If neither the addressee nor another person to whom the document was or could have been addressed under the Code of Civil Procedure (e.g. an adult relative of the addressee) receives the document, then no remedy is possible. The service is invalid and must be performed again from the beginning.

11 If the addressee refuses to accept a document based on the language used (Article 12 of the Service of Documents Regulation) and the court or authority seised of the legal proceedings decides upon verification that the refusal was not justified, is there a specific legal remedy to challenge that decision?

No.

12 Do I have to pay for service of a document, and if so, how much? Is there a difference where the document is to be served under domestic law and where the request for service originates from another Member State? See also notification under Article 15 of the Service of Documents Regulation, concerning service of a document from another Member State.

In principle, there is a fee for service of documents by the court.

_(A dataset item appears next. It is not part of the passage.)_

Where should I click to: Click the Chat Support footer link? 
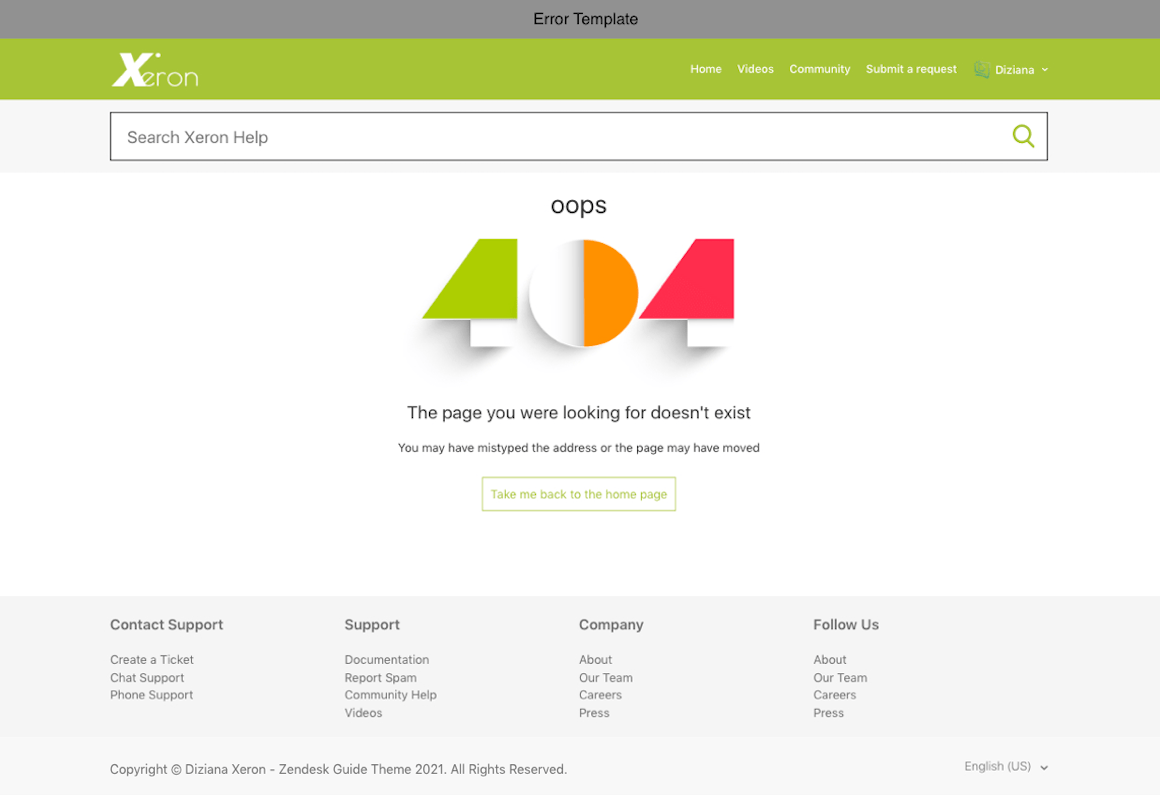(147, 678)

However, in domestic court proceedings in which the court fees are based on the amount in dispute, the court fees cover the first ten times that documents are served. For further service of documents and for service in other domestic proceedings, a flat-rate fee of EUR 3.50 is levied each time documents are served with a record of service, by registered letter with acknowledgement of receipt or by an employee of the judiciary. Electronic service of documents by the court is free of charge.

Service at the request of the parties concerned is performed by the bailiff.
To arrange service by handing the documents over to the postal service, the bailiff charges a fee of EUR 3.30. In addition to this, there are fees for the costs of the necessary copies and postage, as well as for flat-rate costs. If a document has been entrusted to the bailiff for service and it has to be certified, a special fee equal to the flat-rate document fee is payable. This is EUR 0.50 per page for the first fifty pages and EUR 0.15 for each subsequent page.
If the document is served by the bailiff in person, the fee is EUR 11.00. In this case, the bailiff must also be paid travelling expenses of between EUR 3.25 and EUR 16.25, depending on the distance to the addressee.

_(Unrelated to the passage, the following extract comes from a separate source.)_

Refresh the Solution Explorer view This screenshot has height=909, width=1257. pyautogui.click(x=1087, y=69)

As a rule, no fees are charged for the performance of service requests from other Member States under Regulation (EU) 2020/1784, unless the service is carried out by a bailiff. If the document is served by the bailiff, the fees are the same as in domestic service requests. The exact costs in individual cases are set out in the Law on enforcement agents (Gerichtsvollzieherkostengesetz (GvKostG)), in particular its list of costs (Kostenverzeichnis).